Fig. 6.

Importance of mouse SIRPβ1 for the MY-1–induced killing activity of macrophages for murine bladder cancer cells. (A) Representative flow cytometric histograms for mouse SIRPβ1 expression on BMDMs from C3H mice (Left) and on tumor-infiltrating macrophages isolated from MBT2 tumor–bearing C3H mice (Right). Data are representative of three separate experiments. (B) C3H BMDMs transfected with control or mouse SIRPβ1 (#1 or #2) siRNAs were incubated for 16 h with CFSE-labeled MBT2 cells in the presence of control IgG or MY-1 (each at 10 μg/mL). The cells were then harvested, and the number of cancer cells (Left), the percentage of annexin V⁺ cancer cells (Middle), and the percentage of BMDMs that had phagocytosed cancer cells (Right) were determined as in Fig. 2 A–C. (C) TNFα production by C3H BMDMs that had been transfected with the indicated siRNAs and treated with control IgG or MY-1 (each at 10 μg/mL) for 24 h. (D) CFSE-labeled MBT2 cells were cultured for 16 h with C3H BMDMs in the presence of control IgG, MY-1, OX123, or P84 (each at 10 μg/mL) or of the same agents that had been preincubated with the F(ab')₂ fragment of goat pAbs to the Fc region of rat IgG so as to induce cross-linking.
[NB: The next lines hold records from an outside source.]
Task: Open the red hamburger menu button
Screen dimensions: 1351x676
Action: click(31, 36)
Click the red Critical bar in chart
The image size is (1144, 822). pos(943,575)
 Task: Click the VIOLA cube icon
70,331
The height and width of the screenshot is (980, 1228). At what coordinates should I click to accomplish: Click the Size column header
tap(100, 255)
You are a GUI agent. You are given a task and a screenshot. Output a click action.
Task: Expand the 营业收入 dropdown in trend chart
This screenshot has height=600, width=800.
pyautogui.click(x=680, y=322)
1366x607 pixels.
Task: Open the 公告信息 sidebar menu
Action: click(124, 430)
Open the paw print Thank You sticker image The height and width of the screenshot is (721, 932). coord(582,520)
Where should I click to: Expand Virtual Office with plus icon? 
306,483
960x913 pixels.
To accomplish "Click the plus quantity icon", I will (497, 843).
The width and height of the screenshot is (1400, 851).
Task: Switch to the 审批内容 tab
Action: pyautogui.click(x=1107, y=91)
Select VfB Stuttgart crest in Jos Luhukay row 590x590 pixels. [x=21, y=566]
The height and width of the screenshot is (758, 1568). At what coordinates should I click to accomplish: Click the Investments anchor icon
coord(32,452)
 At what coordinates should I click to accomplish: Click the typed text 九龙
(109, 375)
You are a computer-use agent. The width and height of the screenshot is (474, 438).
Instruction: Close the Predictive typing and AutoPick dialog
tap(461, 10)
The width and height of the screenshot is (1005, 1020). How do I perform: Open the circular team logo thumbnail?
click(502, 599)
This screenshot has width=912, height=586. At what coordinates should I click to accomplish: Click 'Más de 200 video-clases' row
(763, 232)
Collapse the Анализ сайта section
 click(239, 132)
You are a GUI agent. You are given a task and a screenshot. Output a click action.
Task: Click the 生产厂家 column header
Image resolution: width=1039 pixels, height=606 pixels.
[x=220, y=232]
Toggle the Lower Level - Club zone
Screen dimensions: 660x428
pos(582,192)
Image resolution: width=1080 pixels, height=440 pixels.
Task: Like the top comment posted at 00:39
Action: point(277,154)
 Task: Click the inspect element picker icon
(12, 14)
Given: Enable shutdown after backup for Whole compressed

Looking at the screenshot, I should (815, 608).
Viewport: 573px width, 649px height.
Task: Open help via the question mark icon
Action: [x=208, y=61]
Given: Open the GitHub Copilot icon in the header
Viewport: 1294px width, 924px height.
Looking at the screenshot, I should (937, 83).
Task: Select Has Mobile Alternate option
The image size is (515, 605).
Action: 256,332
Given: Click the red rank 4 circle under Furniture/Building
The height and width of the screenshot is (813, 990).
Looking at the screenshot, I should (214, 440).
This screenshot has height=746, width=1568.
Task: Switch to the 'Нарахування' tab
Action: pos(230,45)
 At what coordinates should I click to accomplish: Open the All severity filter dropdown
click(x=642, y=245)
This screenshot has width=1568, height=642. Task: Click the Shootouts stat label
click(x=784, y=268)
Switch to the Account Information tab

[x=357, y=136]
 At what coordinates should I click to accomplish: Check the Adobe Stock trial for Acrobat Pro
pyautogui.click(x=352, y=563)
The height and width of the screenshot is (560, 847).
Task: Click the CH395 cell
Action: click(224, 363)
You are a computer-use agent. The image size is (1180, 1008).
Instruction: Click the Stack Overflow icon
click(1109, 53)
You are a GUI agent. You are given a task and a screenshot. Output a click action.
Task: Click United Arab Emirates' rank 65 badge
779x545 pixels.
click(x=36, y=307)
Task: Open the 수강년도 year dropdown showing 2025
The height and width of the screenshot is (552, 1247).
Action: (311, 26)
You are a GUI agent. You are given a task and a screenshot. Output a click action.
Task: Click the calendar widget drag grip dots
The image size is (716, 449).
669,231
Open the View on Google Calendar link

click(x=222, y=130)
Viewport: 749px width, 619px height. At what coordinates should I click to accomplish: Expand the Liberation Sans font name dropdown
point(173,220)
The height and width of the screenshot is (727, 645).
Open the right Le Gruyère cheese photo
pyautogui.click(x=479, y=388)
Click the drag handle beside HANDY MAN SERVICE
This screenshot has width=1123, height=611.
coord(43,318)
The number of cancer cells (Left), the percentage of annexin V⁺ cancer cells (Middle), and the percentage of BMDMs that had phagocytosed cancer cells (Right) were determined as in Fig. 2 A–C. (E) C3H BMDMs were treated with the indicated agents for 48 h, after which culture supernatants were harvested and assayed for TNFα. All quantitative data are means ± SEM for three separate experiments, each performed in triplicate (n = 9 for each group) (B–E). ***P < 0.001, NS (Welch and Brown–Forsythe ANOVA with Dunnett’s T3 multiple-comparison test).